The building is owned by the people who have always owned The State Theatre, and the new building apparently joins the two buildings but I can’t work out how this would be because the State Theatre seems so far back from George Street. I guess the theatre is bigger than I thought.
The Hilton Hotel next door to 478 is known for the scent of white tea and thyme, which it uses to scent all the hotels worldwide. Scent branding, or associating a particular aroma with a company, has been found to positively impact on brand recognition so is becoming more popular. I didn’t go into the hotel and didn’t even cross the road so didn’t smell it but that’s probably just as well because, like at least 10 percent of the population, I’m very sensitive to synthetic scents.

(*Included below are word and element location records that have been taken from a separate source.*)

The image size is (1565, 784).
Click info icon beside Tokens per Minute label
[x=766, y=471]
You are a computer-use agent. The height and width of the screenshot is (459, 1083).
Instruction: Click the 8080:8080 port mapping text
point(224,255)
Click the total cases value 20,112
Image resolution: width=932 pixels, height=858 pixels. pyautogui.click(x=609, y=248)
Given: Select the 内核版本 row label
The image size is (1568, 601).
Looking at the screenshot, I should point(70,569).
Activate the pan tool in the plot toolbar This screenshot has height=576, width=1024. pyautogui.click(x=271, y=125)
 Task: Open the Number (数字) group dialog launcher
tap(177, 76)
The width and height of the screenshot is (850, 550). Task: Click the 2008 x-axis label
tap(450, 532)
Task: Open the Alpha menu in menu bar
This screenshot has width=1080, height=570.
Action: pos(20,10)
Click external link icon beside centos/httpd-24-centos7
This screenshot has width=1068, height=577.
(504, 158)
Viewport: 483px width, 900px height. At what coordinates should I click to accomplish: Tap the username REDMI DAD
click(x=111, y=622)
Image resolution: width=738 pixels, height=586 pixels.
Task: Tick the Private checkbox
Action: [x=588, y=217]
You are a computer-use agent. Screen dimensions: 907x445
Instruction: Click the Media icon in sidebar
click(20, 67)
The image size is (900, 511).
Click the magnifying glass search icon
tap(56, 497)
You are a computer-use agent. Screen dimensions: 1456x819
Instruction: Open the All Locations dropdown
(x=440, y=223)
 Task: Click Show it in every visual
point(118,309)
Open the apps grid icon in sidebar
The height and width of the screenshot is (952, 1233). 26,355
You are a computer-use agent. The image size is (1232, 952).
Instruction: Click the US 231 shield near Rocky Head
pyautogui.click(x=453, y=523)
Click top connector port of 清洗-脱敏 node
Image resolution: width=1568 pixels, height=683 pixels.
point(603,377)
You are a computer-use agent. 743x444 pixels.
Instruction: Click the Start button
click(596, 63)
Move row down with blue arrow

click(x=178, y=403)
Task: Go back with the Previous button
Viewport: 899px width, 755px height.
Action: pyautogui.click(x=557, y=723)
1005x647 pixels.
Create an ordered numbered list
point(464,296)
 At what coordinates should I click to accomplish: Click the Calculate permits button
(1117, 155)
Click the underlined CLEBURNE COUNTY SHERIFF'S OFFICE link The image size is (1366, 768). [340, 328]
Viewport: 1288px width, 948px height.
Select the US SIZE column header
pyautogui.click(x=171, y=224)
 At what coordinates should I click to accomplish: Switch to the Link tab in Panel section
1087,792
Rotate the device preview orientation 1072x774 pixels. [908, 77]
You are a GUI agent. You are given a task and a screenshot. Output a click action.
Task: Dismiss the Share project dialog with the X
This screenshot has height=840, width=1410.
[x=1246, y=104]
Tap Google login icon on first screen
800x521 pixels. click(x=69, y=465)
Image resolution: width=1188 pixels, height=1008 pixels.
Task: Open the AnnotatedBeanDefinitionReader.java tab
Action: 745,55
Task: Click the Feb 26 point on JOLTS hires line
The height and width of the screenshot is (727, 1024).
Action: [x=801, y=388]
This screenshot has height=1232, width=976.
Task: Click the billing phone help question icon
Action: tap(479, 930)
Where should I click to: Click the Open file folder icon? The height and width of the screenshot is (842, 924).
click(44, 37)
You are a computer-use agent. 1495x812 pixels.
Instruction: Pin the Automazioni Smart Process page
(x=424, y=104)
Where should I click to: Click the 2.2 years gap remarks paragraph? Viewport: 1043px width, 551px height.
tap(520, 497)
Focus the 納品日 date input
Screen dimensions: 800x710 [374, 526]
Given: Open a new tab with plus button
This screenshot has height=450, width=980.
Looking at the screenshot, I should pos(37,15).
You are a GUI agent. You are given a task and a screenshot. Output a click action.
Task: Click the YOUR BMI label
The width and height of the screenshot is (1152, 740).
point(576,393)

Standing across the road from the building gives you the best view of it and I didn’t smell it up close. It might be that they’ve just dug up George Street for the tramline and everything on that corner now looks so Melbourne neat-and-clean I didn’t think there would be anything to smell so I didn’t bother smelling. This is something to be aware of - olfactory cynicism. If you stand by a florist or plant shop all the children who pass by will stop to smell everything but the adults assume there isn’t a scent in flowers anymore so don’t waste their time. Sometimes the scent is actually there though.
For tools to help you name and classify the smells you might come across on your walk, or even prompt you to smell them, because words can be suggestive like that, click on the box above.
- Barnyard
- carbonated
- cloying
- cigar box
- fat
- herbaceous
- old world
- metallic
- toasty
- vegetal
The building on 478 George leads you both physically and in its story to the State Theatre, so I will share an olfactory memory from one of my last visits there when I saw a film at the Mardi Gras film festival. It was the middle of winter and people were wearing too many clothes for Sydney, like scarves inside, and the State Theatre was full of people so I actually had strangers sitting right next to me to the right and left. The young woman to my right had a thermos of tea which she sipped at unpredictable intervals and the fragrant steam crept right to my nostrils, distracting me from the film story to her, so much so that I had to look at her profile in the semi-dark. Intimate! If you want to pick-up at a film in winter it is a good trick to employ. In summer it would not be so noticeable and you would probably look weird carrying a thermos of tea in 40 degree heat. Her tea was liquorice and fennel but you might have other tastes.
The State Theatre was built to be a cinema, something I didn’t know before my Sydney Open tour. Many of my memories from there are film memories though. I saw a Louise Brooks film there once with a live string quartet, and when the Sydney Film Festival had the all-day animated and film shorts on the first day I would go every year and spend the day around this corner.
The info at the link in the box above says that State Theatre had an organ that played sounds for the films it screened and it made me think of George William Septimus Piesse’s theoretical scent organ.
Perhaps we need a 2021 Sydney concerto di profumi, or concert of perfumes, as in ‘L’arte degli odori’.